こがれるもの
扇の鮮やかな黄。
月の落ち着いた橙。
骨の茫と発光する白。
天空にも、地上にも新たな広彩を与えんとする銀杏。
葉は音もなく空を舞い、音もなく地へ落ち、音もなく地で跳ねる。
どこからかかっさらってきたか、秘泉からくんできたか、まっとうにか。調達方法はさまざまだが、どちらかが用意した酒の肴にしていた。
まずは目だけで。
その内に酔いが回り、全身で楽しみたい欲求が擡げ始めて、おとなしく座っていた縁台から飛び立つ。

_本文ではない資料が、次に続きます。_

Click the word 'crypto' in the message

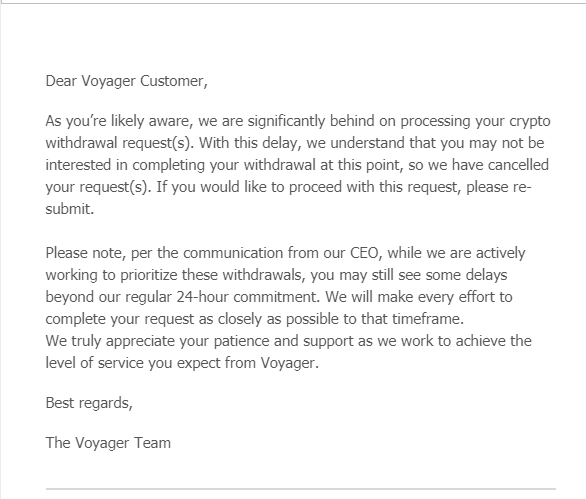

あいつが風で一気に集めた枝葉に実にと俺が狐火で燃やし、頃合いを見てあいつが風で器用に殻を取り出す。
今度は全身への肴にする。
橙のやわいが口には含めない果肉は火によってそげ落ち、露になった肌色の固い殻を割り、
食べ過ぎるなよ。
互いに注意をして、銀杏の焚き火の前で、膝を曲げて踵を地につけた状態で、ほくほくの銀杏の実をいただく。
顔が真っ赤なのは、酒のおかげ。焚き火のおかげ。
身体が温かいのは、酒のおかげ。焚き火のおかげ。
心が温かいのは。
酒と。
焚き火と。
銀杏と。
別段何があったわけでもなし。
ふと。
何かの拍子に。
こぼしてしまったのだろう。
あふれださせてしまったのだろう。
眼前の相手を意識して。
意識してしまって。
酒と焚き火に感謝するのだ。
深く。
ふかく、
『なあ、長老たちに見せつけてやろうぜ』
消えるというのに、快活に笑ってみせるあいつに俺は誓ったんだ。
美も知も才も技も想も。
この身にあまねく浸みつかせる。
骨にも肉にも血にも、魂にさえ同化させて、本物にする。
あいつを迎えるまでに。
どこの誰にも文句を言わせない。
完璧な存在になってやる。と。
あいつを驚かせてやる。と。
(2021.11.6)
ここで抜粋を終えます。